Laura laughed at the sheer absurdity of it. “Can you imagine me as the wriggling kind?” If seduction were what the mission called for, she would still be back in London, listening to talentless adolescents plunking out Italian airs on the pianoforte.
She conjured up Jaouen’s unshaven, hard-featured face, his thoughts and feelings guarded by more than just a pair of glasses. One might as well attempt to seduce a block of granite. Even if she were the seducing kind, which she most decidedly was not.
“I assure you, I do not, er, wriggle.”
“Where are you from?” demanded the nurse. Laura recognized the abrupt question for what it was, a grudging olive branch and, in its own way, an apology.
“I was raised mostly in Paris.” Both policy and politeness demanded that she answer, but Laura could feel the paper with the drug scratching against her wrist, urging haste.
“But what about your people?” Jeannette prodded.
Laura twitched her sleeve down further over her wrist. “My father was from the Auvergne.”
Exactly what he had been was another story entirely. He liked to claim that he was the illegitimate offspring of a noble family of that region, but Laura suspected that was nothing but a fairy story, part of the legend he had built around himself until he himself believed it. From what Laura had managed to glean, her father was, in fact, the unromantic offspring of legally wed petit bourgeois with a small legal practice somewhere in the Auvergne.
“Southerners.” The nurse’s Breton accent thickened as she said it with the northerner’s contempt for those lazy, immoral souls down south.

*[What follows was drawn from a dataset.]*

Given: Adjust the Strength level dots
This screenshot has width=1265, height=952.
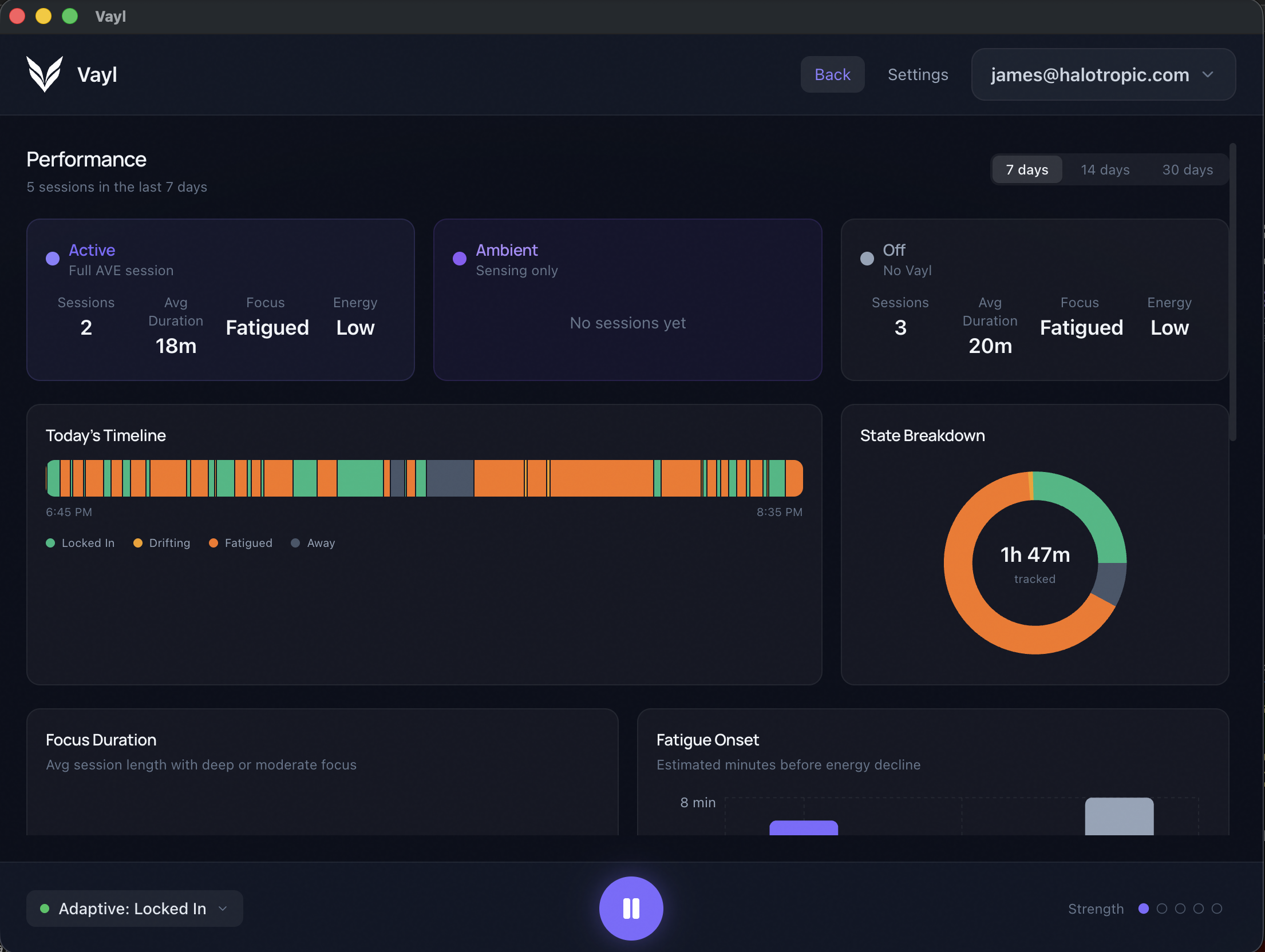Looking at the screenshot, I should tap(1180, 909).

Laura couldn’t resist needling her just a bit. “My mother was Italian.”
Her mother really had been the illegitimate offspring of a noble family, the daughter of a Venetian aristocrat and a professional courtesan. She had been everything Laura’s father had wanted to be.

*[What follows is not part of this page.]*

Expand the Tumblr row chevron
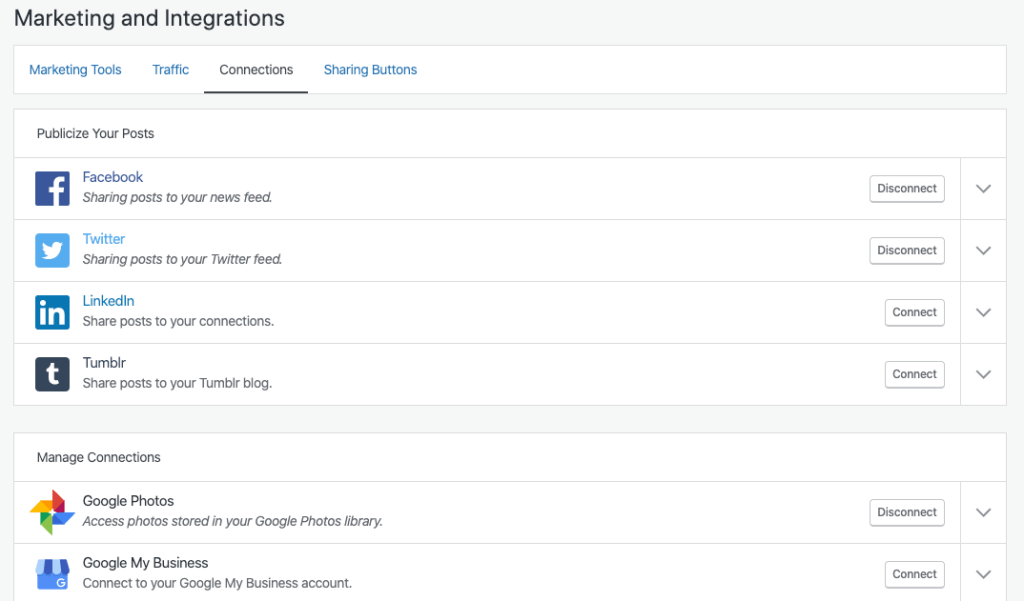This screenshot has width=1024, height=601. click(x=983, y=374)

“That accounts for your looks, then.”
Laura didn’t bother to explain that her mother had been Northern Italian, fair-skinned and blue-eyed. Her dark looks were entirely the legacy of her French father. “Or lack of them?”

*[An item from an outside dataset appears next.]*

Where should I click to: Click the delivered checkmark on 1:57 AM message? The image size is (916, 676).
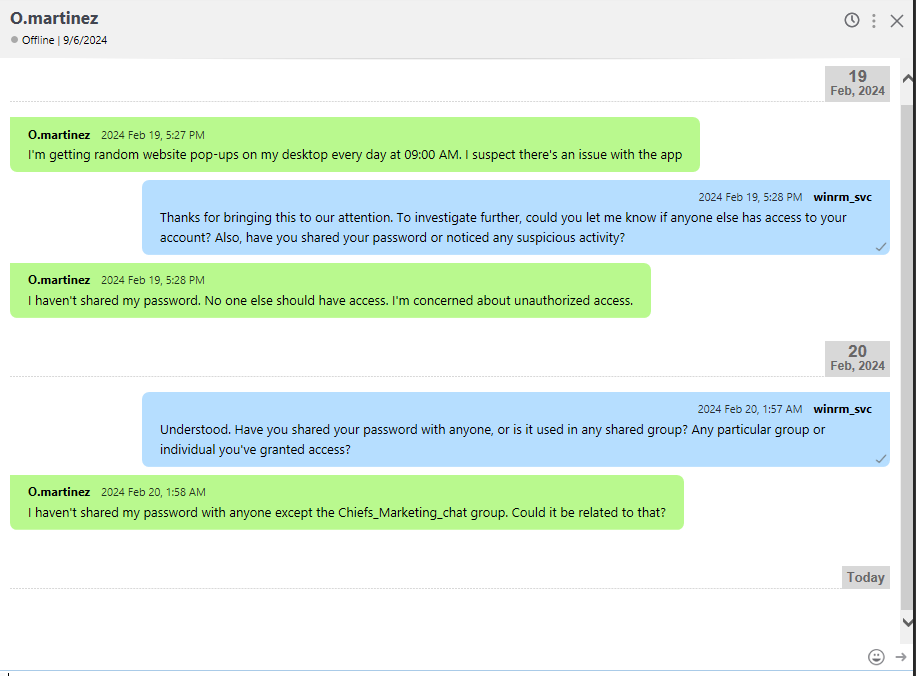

There was nothing like a bit of self-deprecation to soften up a crusty old servant. “Now, now,” said Jeannette, her voice and joints cracking as she laid aside her knitting and heaved herself up by the arms of the chair, “I didn’t say that. I’ll get you your headache powder. It’s a kind thought,” she added grudgingly.
“The children will be happier if their father is happier,” Laura said piously. No need to tell her that Jaouen had requested it.
“Paris is no place to be happy,” said Jeannette darkly, motioning Laura to follow her as she creaked her way across the nursery. “He’s not been happy since he came to Paris, and the children can sense it, poor lambs. He would have done better to stay with them at home and not come gadding about these fancy foreign places.”
Hiring fancy governesses. “How long has he been in Paris now?”
Jeannette clicked her tongue against the back of her teeth. “On to four years now. Or was it five? Miss Julie died in ninety-nine, and he didn’t stay long after.”
From the choice of address, Laura assumed it was a fairly safe guess that Jeannette had been with Mme. Jaouen before her marriage—most likely Mme. Jaouen’s own childhood nurse. The story made a compelling picture: the grieving widower fleeing the gravesite, traveling halfway across the country rather than be faced with the daily reminder of his loss.
Torturing Royalists probably did make for an excellent diversion from grief, Laura told herself caustically. She had no special sympathy for the old regime, but she did have rather an objection to the breaking and grinding of limbs.
Laura said what she was expected to say. “He must have loved her very much.”
“Everyone loved Miss Julie,” said Miss Julie’s old nurse. “Here’s your headache powder.”
“Thank you.” Laura took the small packet of white powder in a steady hand. She could feel the other packet, the hidden one, pressing against her left wrist. “I’ll take it down to Monsieur Jaouen right away.”
“You’ll want to give it to him with coffee,” Jeannette called after her. “He likes his coffee.”
“Thank you,” said Laura again, and, with a purposeful tread, went in search of the kitchens to fix some coffee.